__Materials provided__.
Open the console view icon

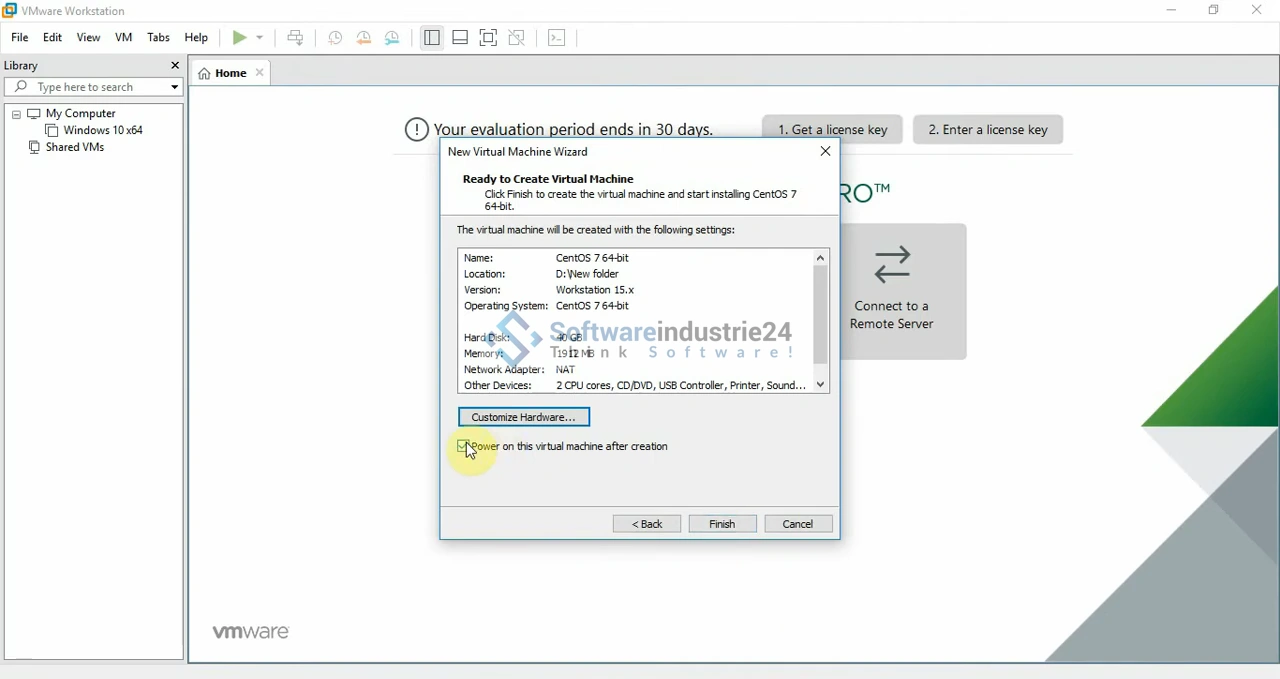[x=558, y=38]
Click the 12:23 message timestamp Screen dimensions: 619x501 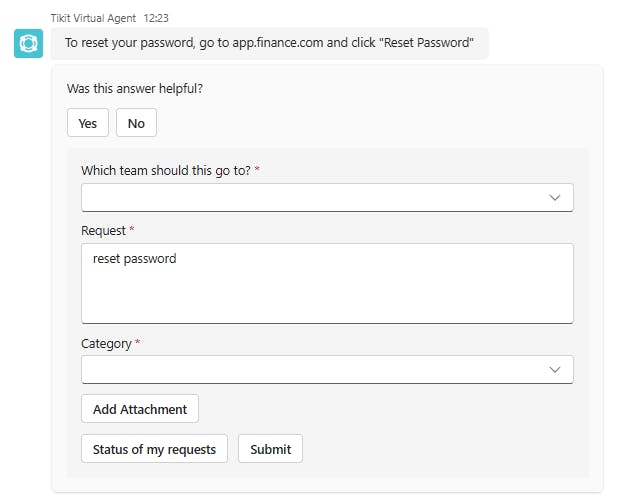[x=156, y=18]
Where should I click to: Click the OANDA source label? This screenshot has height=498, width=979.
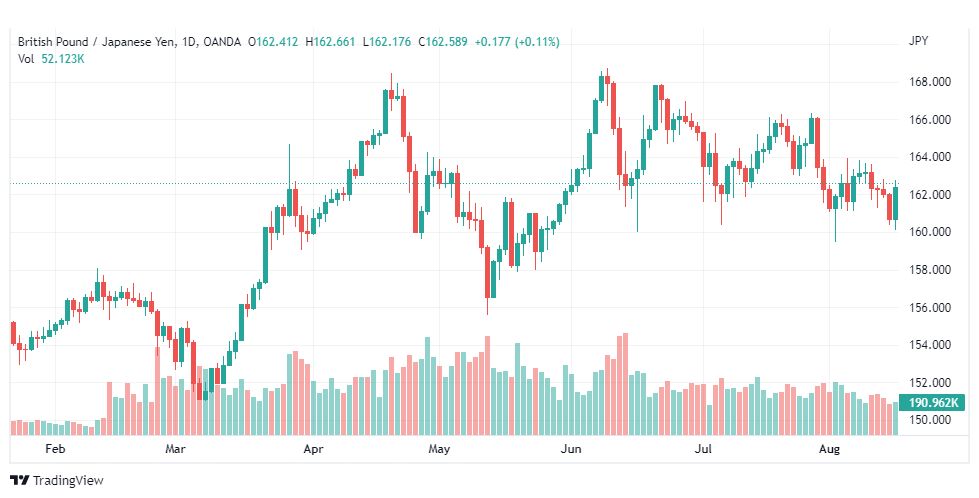222,42
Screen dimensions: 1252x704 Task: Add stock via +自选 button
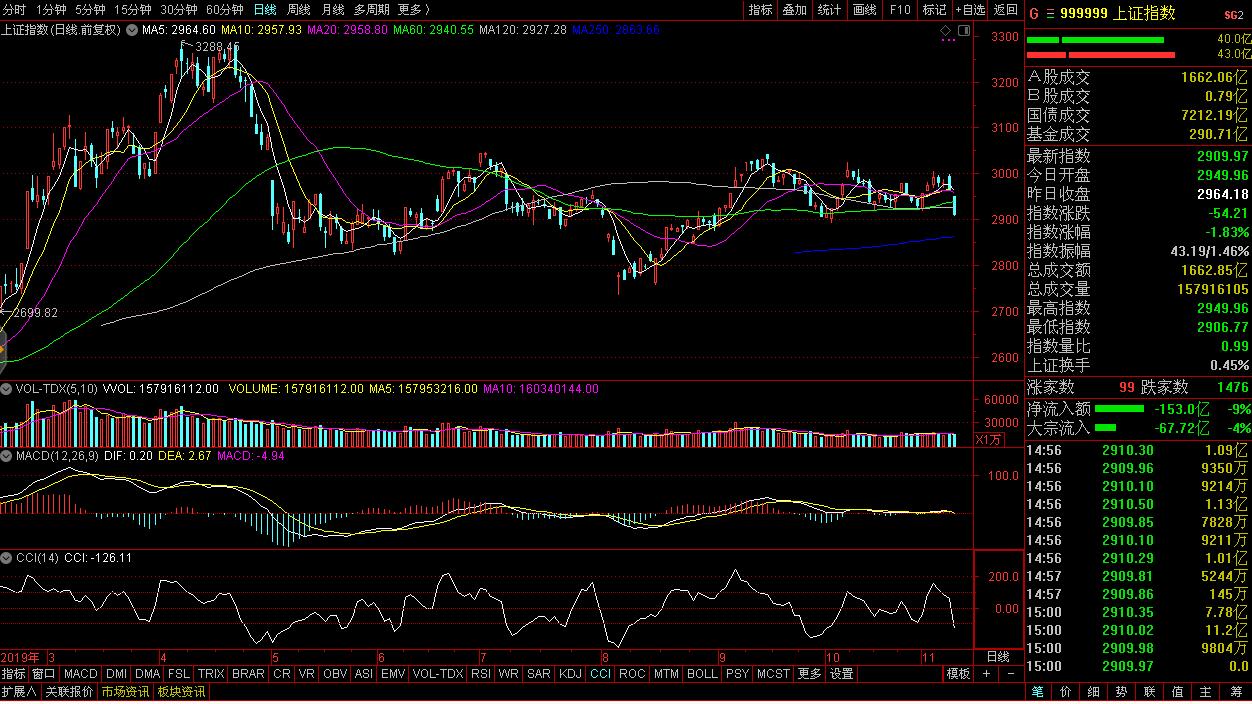click(x=970, y=9)
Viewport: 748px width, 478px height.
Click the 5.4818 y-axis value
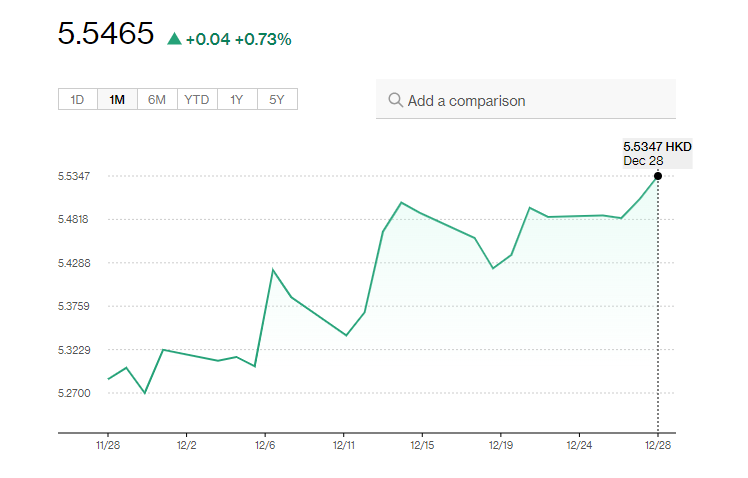[x=73, y=220]
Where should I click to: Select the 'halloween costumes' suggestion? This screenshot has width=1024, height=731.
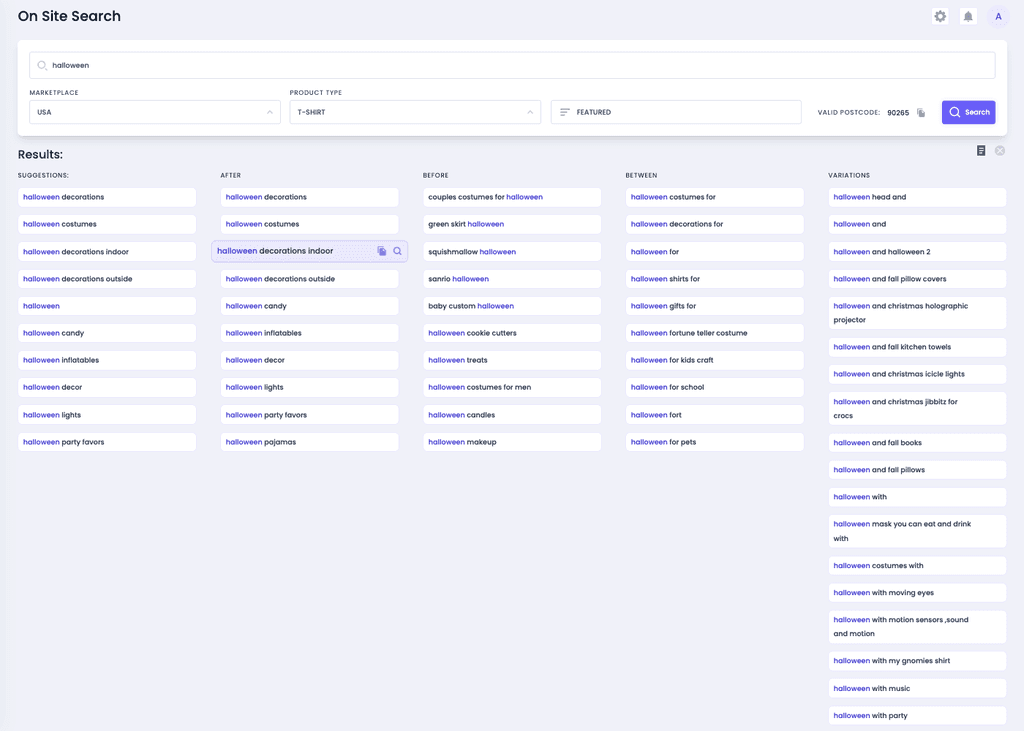(107, 224)
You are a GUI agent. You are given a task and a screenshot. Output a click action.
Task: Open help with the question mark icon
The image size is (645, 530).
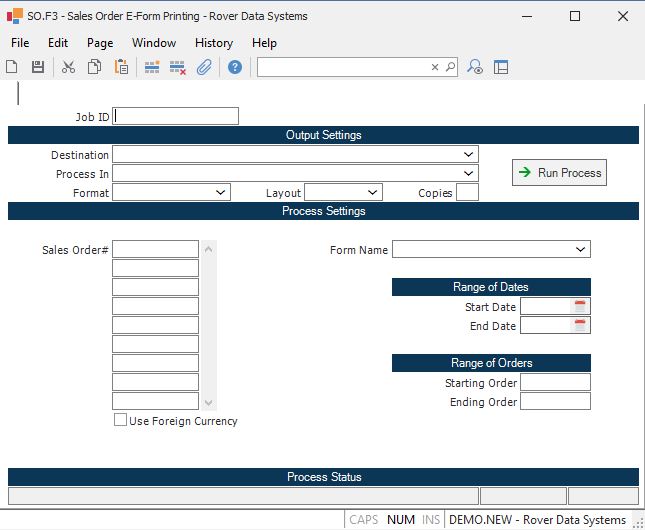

__What needs to be done__. Without the pictures, repeat the line with "Viewport: 748px width, 478px height." and every line after it to the end of the listing, and nothing else.

__Task solution__.
Viewport: 748px width, 478px height.
Click the 5.4818 y-axis value
[x=73, y=220]
Where should I click to: Select the 'halloween costumes' suggestion? This screenshot has width=1024, height=731.
(107, 224)
You are a GUI agent. You are given a task and a screenshot. Output a click action.
Task: Open help with the question mark icon
The image size is (645, 530).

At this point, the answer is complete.